→ REQUIRED ACTION
The line containing "Given: Launch Photoshop from the Dock", and every line after it to the end of the listing, should be repeated exactly; the pictures should not.

"""

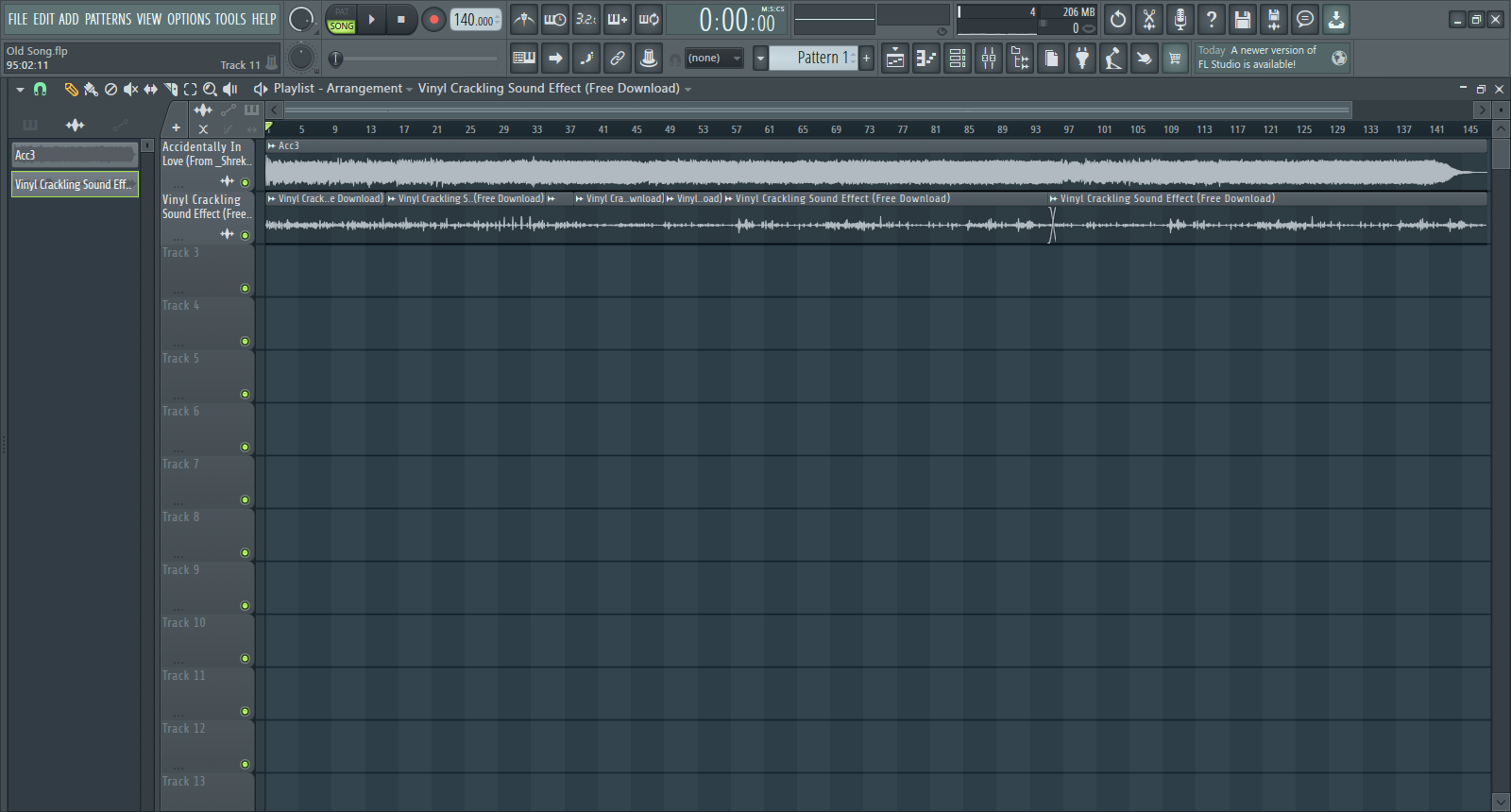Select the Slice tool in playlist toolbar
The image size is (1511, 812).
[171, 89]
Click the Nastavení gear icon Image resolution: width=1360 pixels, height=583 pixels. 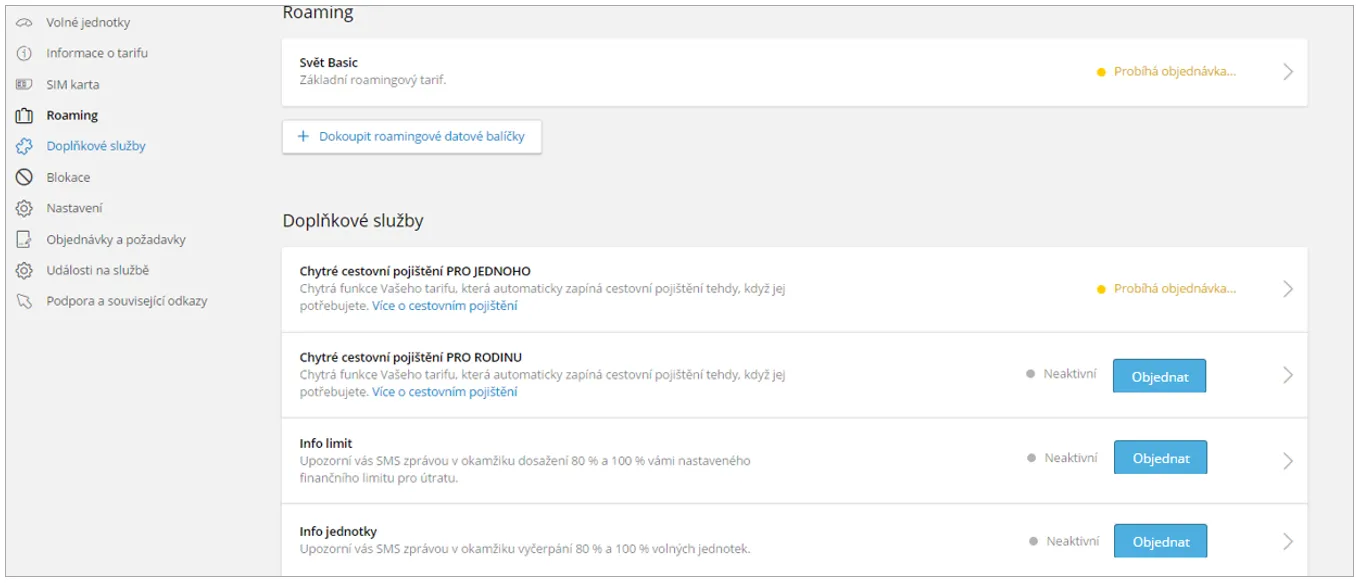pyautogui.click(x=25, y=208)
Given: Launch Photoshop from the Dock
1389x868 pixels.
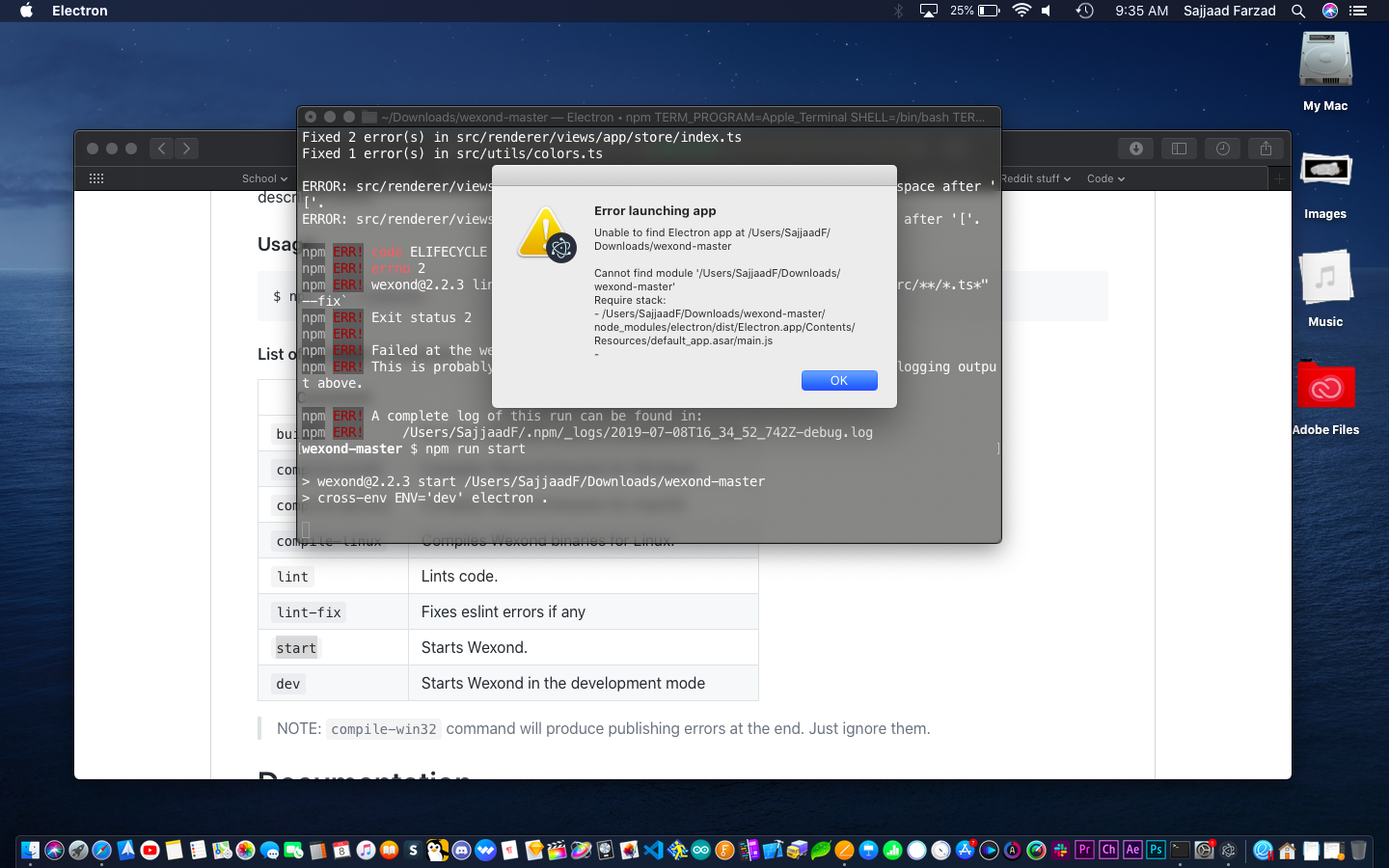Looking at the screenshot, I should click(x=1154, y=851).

"""

→ WRITTEN ANSWER
Given: Launch Photoshop from the Dock
1389x868 pixels.
Looking at the screenshot, I should click(x=1154, y=851).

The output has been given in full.